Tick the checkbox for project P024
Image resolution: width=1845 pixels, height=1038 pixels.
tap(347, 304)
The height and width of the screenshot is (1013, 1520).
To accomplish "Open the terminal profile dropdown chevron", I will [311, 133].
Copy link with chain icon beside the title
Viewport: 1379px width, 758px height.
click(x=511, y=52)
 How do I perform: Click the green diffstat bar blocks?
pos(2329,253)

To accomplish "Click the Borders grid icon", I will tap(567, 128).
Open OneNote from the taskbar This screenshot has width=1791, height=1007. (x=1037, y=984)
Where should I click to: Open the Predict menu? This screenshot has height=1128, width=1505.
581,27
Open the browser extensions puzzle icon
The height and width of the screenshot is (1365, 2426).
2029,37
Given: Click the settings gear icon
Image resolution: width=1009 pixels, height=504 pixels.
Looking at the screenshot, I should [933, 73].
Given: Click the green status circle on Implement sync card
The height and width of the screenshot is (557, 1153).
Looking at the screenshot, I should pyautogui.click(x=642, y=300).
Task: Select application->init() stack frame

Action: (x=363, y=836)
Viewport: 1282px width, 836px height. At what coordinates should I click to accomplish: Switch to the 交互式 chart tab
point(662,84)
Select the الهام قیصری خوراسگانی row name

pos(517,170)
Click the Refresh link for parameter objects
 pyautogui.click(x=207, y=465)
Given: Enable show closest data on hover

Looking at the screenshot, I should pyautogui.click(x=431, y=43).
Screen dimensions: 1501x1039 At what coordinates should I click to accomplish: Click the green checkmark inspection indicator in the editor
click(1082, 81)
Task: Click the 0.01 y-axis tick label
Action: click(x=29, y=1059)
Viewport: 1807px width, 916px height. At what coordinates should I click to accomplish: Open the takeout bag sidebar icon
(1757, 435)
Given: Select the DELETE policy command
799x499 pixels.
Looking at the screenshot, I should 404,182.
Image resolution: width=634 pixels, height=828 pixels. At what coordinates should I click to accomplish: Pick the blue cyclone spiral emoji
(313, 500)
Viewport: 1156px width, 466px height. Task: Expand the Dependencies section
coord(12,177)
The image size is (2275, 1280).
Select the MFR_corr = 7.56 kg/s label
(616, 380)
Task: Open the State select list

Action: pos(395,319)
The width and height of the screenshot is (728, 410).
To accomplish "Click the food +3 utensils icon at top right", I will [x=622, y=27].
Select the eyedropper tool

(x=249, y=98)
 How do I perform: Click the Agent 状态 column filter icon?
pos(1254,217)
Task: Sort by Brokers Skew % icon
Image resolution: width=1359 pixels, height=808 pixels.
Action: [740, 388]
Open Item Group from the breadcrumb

* * * *

## TASK TO CARRY OUT
Scan the entries above for the word "from". Report the lines that hold it.

## RESPONSE BELOW
Open OneNote from the taskbar This screenshot has width=1791, height=1007. (x=1037, y=984)
Open Item Group from the breadcrumb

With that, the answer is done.